> _WHAT YOU ARE ASKED TO DO_
Transcribe exactly the line containing "Viewport: 580px width, 327px height." and every line after it, through the end of the records below.

> _EXERCISE DATA_
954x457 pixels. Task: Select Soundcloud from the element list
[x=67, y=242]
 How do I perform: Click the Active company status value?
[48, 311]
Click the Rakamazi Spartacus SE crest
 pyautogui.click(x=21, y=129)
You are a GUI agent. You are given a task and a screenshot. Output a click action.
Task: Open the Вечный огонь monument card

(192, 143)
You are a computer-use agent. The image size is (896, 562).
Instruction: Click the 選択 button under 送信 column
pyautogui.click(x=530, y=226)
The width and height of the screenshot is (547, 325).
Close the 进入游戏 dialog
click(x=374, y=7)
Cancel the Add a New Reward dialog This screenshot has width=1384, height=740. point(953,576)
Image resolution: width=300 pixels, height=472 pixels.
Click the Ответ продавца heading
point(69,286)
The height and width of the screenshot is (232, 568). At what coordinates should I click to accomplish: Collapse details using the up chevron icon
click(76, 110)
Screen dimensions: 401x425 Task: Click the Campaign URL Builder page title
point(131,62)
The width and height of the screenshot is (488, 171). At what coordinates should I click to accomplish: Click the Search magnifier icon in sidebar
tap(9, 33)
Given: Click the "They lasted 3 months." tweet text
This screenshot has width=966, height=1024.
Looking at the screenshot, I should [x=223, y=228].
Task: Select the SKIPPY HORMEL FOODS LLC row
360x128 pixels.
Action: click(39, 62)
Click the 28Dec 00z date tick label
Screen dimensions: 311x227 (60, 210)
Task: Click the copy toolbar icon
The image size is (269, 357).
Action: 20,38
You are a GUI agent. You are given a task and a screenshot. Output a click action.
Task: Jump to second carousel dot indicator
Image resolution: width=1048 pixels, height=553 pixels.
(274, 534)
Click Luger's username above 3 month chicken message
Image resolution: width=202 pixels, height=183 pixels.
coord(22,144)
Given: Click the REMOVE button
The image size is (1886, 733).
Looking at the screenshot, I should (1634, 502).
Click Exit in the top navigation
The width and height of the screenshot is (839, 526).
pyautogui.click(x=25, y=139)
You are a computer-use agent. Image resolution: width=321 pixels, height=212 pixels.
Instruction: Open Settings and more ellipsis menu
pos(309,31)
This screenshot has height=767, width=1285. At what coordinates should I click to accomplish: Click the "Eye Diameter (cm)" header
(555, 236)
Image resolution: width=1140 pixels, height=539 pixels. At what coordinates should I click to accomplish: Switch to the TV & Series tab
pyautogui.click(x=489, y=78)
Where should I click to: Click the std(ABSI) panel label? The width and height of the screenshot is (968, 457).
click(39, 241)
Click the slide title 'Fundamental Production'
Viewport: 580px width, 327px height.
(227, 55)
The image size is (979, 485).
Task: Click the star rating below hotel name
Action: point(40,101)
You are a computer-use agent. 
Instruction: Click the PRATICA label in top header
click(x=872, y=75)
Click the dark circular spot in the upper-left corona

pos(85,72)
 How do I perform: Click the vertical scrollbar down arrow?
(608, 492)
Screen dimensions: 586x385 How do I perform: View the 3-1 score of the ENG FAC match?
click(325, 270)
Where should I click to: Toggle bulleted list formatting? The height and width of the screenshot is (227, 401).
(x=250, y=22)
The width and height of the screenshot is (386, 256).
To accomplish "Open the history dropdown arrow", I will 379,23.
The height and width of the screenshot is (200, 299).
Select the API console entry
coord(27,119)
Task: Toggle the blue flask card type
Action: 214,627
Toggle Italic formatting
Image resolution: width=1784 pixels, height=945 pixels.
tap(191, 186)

> _ANSWER AREA_
Viewport: 580px width, 327px height.
(227, 55)
The image size is (979, 485).
Task: Click the star rating below hotel name
Action: point(40,101)
You are a computer-use agent. 
Instruction: Click the PRATICA label in top header
click(x=872, y=75)
Click the dark circular spot in the upper-left corona

pos(85,72)
 How do I perform: Click the vertical scrollbar down arrow?
(608, 492)
Screen dimensions: 586x385 How do I perform: View the 3-1 score of the ENG FAC match?
click(325, 270)
Where should I click to: Toggle bulleted list formatting? The height and width of the screenshot is (227, 401).
(x=250, y=22)
The width and height of the screenshot is (386, 256).
To accomplish "Open the history dropdown arrow", I will 379,23.
The height and width of the screenshot is (200, 299).
Select the API console entry
coord(27,119)
Task: Toggle the blue flask card type
Action: 214,627
Toggle Italic formatting
Image resolution: width=1784 pixels, height=945 pixels.
tap(191, 186)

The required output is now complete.